▶ _Available data_:
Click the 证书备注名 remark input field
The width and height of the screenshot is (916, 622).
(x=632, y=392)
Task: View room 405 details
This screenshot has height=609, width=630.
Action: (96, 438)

==

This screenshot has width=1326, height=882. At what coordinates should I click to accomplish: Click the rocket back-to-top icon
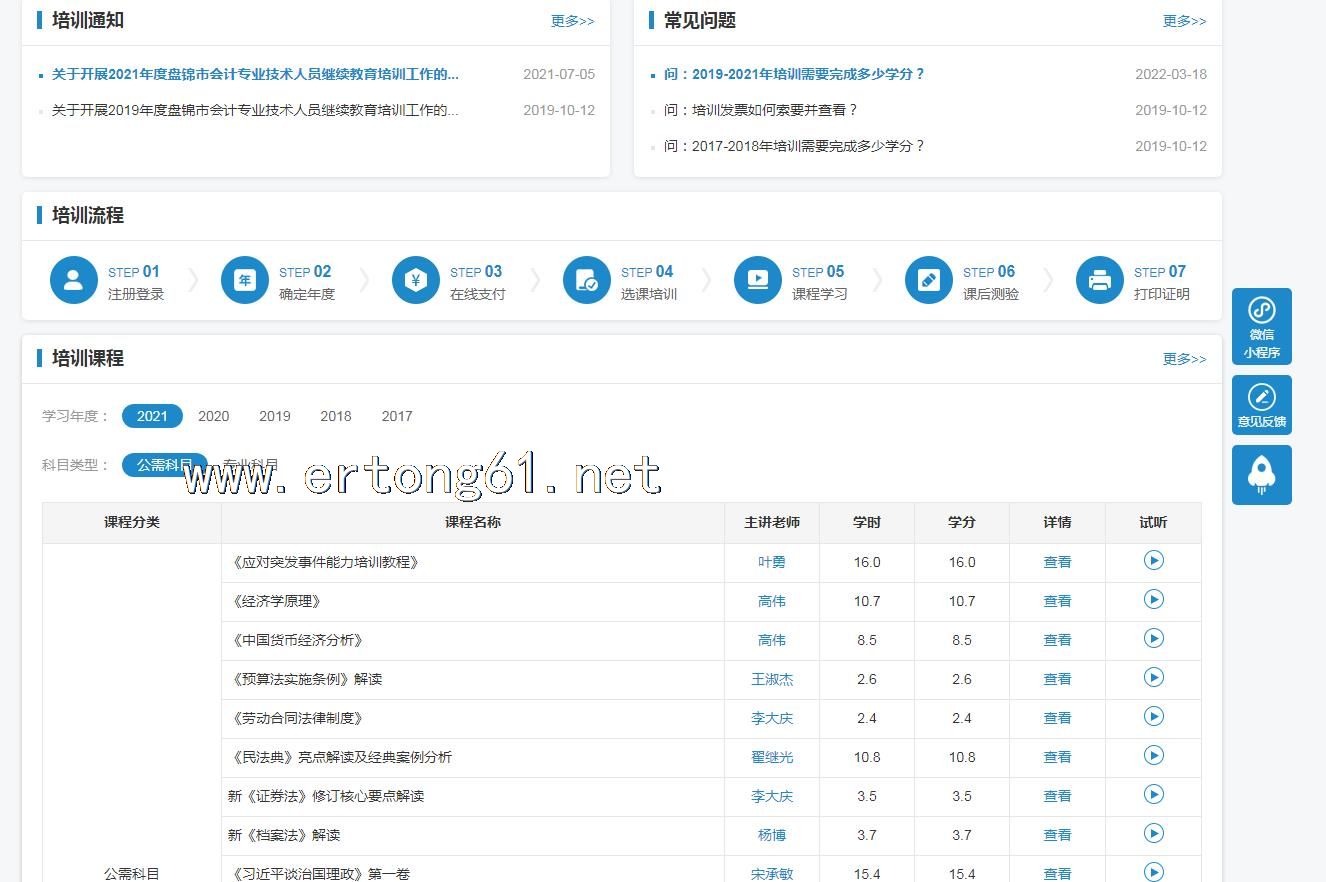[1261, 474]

▶ _Written problem_: Please rescale everything in the listing from the line containing "Click the 证书备注名 remark input field" down to the line containing "Action: (96, 438)", both included, and return only those lines. Reproduce every line, requests too, but multiply each click coordinate in the answers by 0.7 and round to whole numbers with halves going up, leaving all numbers in the requests unchanged.

▶ _Solved problem_:
Click the 证书备注名 remark input field
The width and height of the screenshot is (916, 622).
(x=442, y=274)
Task: View room 405 details
This screenshot has height=609, width=630.
Action: (67, 307)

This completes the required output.